Voilà, c’est terminé, mon séjour touche à sa fin. Mes valises sont prêtes sur le lit, il ne me reste que quelques moments à passer ici. Après ça, il sera l’heure de prendre le bateau et de quitter l’atoll pour de bon. Les mois ont passés bien vite et en même temps j’ai l’impression d’avoir vécu là toute une vie, comme dans un rêve.

C’est sans aucun doute la dernière fois que je passe quatre mois à dormir sous l’eau, au milieu des poissons. Une occasion comme celle-ci ça n’arrive pas deux fois dans une vie, je suis donc un peu mélancolique à l’idée de quitter cette chambre. J’ai tout de même hâte de retourner en France, de retrouver mes amis, ma famille, la ville, la foule. Être confiné au bout du monde à ses bons côtés, mais cela implique également une grande solitude, qui devient pesante à force. Bientôt ces moments ne seront plus que de lointains souvenirs, souvenirs d’une autre vie, d’une singulière parenthèse au milieu d’îles paradisiaques, des poissons exotiques, d’eaux turquoise et de plages de sable fin.

Sous l’océan

J’ai beau avoir une vue privilégiée sur les fonds marins depuis ma chambre, je passe chaque jour un moment à nager avec palmes et tuba en observant la vie sous-marine. C’est une activité dont je ne me lasse pas. Se déplacer auprès des poissons, des coraux, des tortues et des requins à pointes noires, reste toujours une expérience incroyable. J’apprécie la sérénité et le calme qui règne sous la surface. La mer est chaude, claire et peu agitée dans le lagon. Je peux passer des heures à barboter à la surface, suivre une tortue de mer ou un groupe de petits requins.

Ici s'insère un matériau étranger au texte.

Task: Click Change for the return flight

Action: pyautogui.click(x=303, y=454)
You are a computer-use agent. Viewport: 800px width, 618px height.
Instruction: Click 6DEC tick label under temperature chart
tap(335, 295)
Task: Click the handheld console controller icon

Après quelques semaines d’entrainement j’arrive à plonger en apnée plus profondément et plus longtemps que jamais. Au début c’était surtout pour aller observer de plus près les coraux mais avec le temps j’y trouve un autre intérêt. Rester immobile sous les eaux, se laisser transporter par le courant, dans le silence, c’est se retrouver soi-même. C’est une forme de méditation, cela me permet de me vider l’esprit, de ne penser à rien. L’apnée, c’est expérimenter une petite éternité, une paix absolue contenue dans une poignée de minutes. Sous l’eau le temps s’écoule différemment, les secondes n’ont plus d’importance, ce sont les battements de mon cœur qui rythment mon existence.

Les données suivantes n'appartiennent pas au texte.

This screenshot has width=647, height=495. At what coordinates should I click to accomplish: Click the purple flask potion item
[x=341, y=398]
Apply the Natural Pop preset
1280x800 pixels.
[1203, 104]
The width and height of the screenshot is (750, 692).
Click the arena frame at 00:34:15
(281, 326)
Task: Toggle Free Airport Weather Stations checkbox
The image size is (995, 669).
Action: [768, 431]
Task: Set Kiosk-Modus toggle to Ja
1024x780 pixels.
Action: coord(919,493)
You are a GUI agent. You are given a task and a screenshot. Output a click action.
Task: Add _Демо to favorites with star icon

Pratiquer l’apnée, ici, au beau milieu de l’océan Indien, c’est franchir un pas de plus dans une réalité alternative, c’est aller un niveau plus profond dans ce rêve éveillé. Dans ma chambre d’hôtel, j’ai beau dormir sous la surface, derrière une couche de verre ce n’est pas la même expérience. Immergé, au contact de l’eau, je ressens une sensation de plénitude, une douce béatitude qui est tout simplement introuvable à l’air libre.

Hulhumalé

Avant mon retour sur l’île de Rangali, j’ai décidé de rester fouiner un peu autour de Malé. La capitale est si petite qu’on en fait vite le tour. Je me suis donc rendu sur l’île de Hulhumalé, située juste à côté. C’est si proche que j’ai emprunté un pont pour m’y rendre.

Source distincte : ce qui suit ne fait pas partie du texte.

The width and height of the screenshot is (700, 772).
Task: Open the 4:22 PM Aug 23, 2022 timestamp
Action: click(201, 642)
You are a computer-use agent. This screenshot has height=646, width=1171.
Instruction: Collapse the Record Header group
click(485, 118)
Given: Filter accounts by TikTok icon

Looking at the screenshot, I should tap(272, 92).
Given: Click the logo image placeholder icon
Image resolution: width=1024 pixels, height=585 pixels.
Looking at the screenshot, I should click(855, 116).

Hulhumalé c’est un peu comme Malé : une petite île entièrement recouverte par une ville. Néanmoins, l’ambiance y est différente, les rues y sont plus larges, les constructions moins hétéroclites, les espaces verts plus grands, on y trouve même des plages. C’est parce que contrairement à sa voisine, cette île n’a pas connu un urbanisme sauvage et un rapide développement incontrôlé. Hulhumalé c’est une île planifiée, artificielle, sortie des eaux en 1997 pour résoudre le problème de surpopulation de la capitale.

Il était quatorze heures quand je me suis approché de la plage, surpris de n’y voir presque personne. Après tout c’est logique, Hulhumalé n’est pas vraiment une destination prisée, habituellement les touristes ne font qu’y passer car c’est sur cette île que se situe l’aéroport. Pourtant cette plage est vraiment magnifique, on aurait presque l’impression d’être sur une île déserte… sans les bruits de la circulation au loin et le bourdonnement des avions de ligne.

Malé

Ces derniers temps, tournant en rond sur mon île du bout du monde, j’ai décidé de changer un peu d’air. J’ai passé quelques jours à Malé, la capitale des Maldives, à une centaine de kilomètres de mon hôtel sous-marin.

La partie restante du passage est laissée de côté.